Aim of the exercise >> Please print each record below exactly as it is written.

Data section >>
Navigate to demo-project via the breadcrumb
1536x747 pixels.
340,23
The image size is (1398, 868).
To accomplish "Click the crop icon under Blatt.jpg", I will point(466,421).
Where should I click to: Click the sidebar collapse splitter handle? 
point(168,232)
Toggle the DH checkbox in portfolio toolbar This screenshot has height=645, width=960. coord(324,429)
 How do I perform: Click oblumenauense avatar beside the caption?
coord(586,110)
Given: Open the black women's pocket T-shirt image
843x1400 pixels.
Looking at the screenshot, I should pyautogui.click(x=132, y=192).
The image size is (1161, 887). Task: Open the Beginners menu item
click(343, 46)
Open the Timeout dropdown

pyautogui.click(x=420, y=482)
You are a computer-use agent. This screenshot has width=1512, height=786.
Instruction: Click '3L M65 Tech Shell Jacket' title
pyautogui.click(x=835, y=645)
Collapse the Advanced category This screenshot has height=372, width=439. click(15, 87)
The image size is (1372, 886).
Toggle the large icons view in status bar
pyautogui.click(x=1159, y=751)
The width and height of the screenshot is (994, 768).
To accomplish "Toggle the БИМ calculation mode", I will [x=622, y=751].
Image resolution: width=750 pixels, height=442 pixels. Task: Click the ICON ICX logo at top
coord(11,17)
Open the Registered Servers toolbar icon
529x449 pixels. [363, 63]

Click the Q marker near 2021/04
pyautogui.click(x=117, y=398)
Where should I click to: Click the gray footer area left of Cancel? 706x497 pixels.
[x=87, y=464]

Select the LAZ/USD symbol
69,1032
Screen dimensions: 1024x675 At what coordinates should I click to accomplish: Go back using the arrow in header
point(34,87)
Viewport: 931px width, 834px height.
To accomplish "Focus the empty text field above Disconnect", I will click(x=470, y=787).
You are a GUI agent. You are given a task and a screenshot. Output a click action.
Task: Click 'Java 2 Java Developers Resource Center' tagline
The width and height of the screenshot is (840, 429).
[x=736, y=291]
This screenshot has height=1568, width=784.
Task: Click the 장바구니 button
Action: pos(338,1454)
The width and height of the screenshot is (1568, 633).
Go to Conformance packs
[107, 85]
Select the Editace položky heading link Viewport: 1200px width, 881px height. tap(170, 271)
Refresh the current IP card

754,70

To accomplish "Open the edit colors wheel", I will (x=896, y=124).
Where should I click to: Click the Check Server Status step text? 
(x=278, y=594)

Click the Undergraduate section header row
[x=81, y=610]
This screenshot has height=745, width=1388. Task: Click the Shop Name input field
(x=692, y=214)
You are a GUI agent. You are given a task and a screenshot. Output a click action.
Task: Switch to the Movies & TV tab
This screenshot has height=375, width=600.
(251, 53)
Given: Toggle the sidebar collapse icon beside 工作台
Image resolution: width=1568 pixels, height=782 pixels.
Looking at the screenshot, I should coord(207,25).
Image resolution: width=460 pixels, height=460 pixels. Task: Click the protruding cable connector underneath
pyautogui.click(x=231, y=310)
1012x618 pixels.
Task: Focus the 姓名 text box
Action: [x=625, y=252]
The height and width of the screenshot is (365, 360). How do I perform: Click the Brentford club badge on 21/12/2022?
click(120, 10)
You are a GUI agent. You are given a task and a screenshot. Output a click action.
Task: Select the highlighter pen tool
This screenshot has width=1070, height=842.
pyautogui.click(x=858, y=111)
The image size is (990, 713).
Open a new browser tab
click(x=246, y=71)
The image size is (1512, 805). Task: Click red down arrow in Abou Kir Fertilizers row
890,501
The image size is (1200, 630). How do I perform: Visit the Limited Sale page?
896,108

Solution >>
Navigate to demo-project via the breadcrumb
1536x747 pixels.
340,23
The image size is (1398, 868).
To accomplish "Click the crop icon under Blatt.jpg", I will point(466,421).
Where should I click to: Click the sidebar collapse splitter handle? 
point(168,232)
Toggle the DH checkbox in portfolio toolbar This screenshot has height=645, width=960. coord(324,429)
 How do I perform: Click oblumenauense avatar beside the caption?
coord(586,110)
Given: Open the black women's pocket T-shirt image
843x1400 pixels.
Looking at the screenshot, I should pyautogui.click(x=132, y=192).
The image size is (1161, 887). Task: Open the Beginners menu item
click(343, 46)
Open the Timeout dropdown

pyautogui.click(x=420, y=482)
You are a computer-use agent. This screenshot has width=1512, height=786.
Instruction: Click '3L M65 Tech Shell Jacket' title
pyautogui.click(x=835, y=645)
Collapse the Advanced category This screenshot has height=372, width=439. click(15, 87)
The image size is (1372, 886).
Toggle the large icons view in status bar
pyautogui.click(x=1159, y=751)
The width and height of the screenshot is (994, 768).
To accomplish "Toggle the БИМ calculation mode", I will [x=622, y=751].
Image resolution: width=750 pixels, height=442 pixels. Task: Click the ICON ICX logo at top
coord(11,17)
Open the Registered Servers toolbar icon
529x449 pixels. [363, 63]

Click the Q marker near 2021/04
pyautogui.click(x=117, y=398)
Where should I click to: Click the gray footer area left of Cancel? 706x497 pixels.
[x=87, y=464]

Select the LAZ/USD symbol
69,1032
Screen dimensions: 1024x675 At what coordinates should I click to accomplish: Go back using the arrow in header
point(34,87)
Viewport: 931px width, 834px height.
To accomplish "Focus the empty text field above Disconnect", I will click(x=470, y=787).
You are a GUI agent. You are given a task and a screenshot. Output a click action.
Task: Click 'Java 2 Java Developers Resource Center' tagline
The width and height of the screenshot is (840, 429).
[x=736, y=291]
This screenshot has height=1568, width=784.
Task: Click the 장바구니 button
Action: pos(338,1454)
The width and height of the screenshot is (1568, 633).
Go to Conformance packs
[107, 85]
Select the Editace položky heading link Viewport: 1200px width, 881px height. tap(170, 271)
Refresh the current IP card

754,70

To accomplish "Open the edit colors wheel", I will (x=896, y=124).
Where should I click to: Click the Check Server Status step text? 
(x=278, y=594)

Click the Undergraduate section header row
[x=81, y=610]
This screenshot has height=745, width=1388. Task: Click the Shop Name input field
(x=692, y=214)
You are a GUI agent. You are given a task and a screenshot. Output a click action.
Task: Switch to the Movies & TV tab
This screenshot has height=375, width=600.
(251, 53)
Given: Toggle the sidebar collapse icon beside 工作台
Image resolution: width=1568 pixels, height=782 pixels.
Looking at the screenshot, I should coord(207,25).
Image resolution: width=460 pixels, height=460 pixels. Task: Click the protruding cable connector underneath
pyautogui.click(x=231, y=310)
1012x618 pixels.
Task: Focus the 姓名 text box
Action: [x=625, y=252]
The height and width of the screenshot is (365, 360). How do I perform: Click the Brentford club badge on 21/12/2022?
click(120, 10)
You are a GUI agent. You are given a task and a screenshot. Output a click action.
Task: Select the highlighter pen tool
This screenshot has width=1070, height=842.
pyautogui.click(x=858, y=111)
The image size is (990, 713).
Open a new browser tab
click(x=246, y=71)
The image size is (1512, 805). Task: Click red down arrow in Abou Kir Fertilizers row
890,501
The image size is (1200, 630). How do I perform: Visit the Limited Sale page?
896,108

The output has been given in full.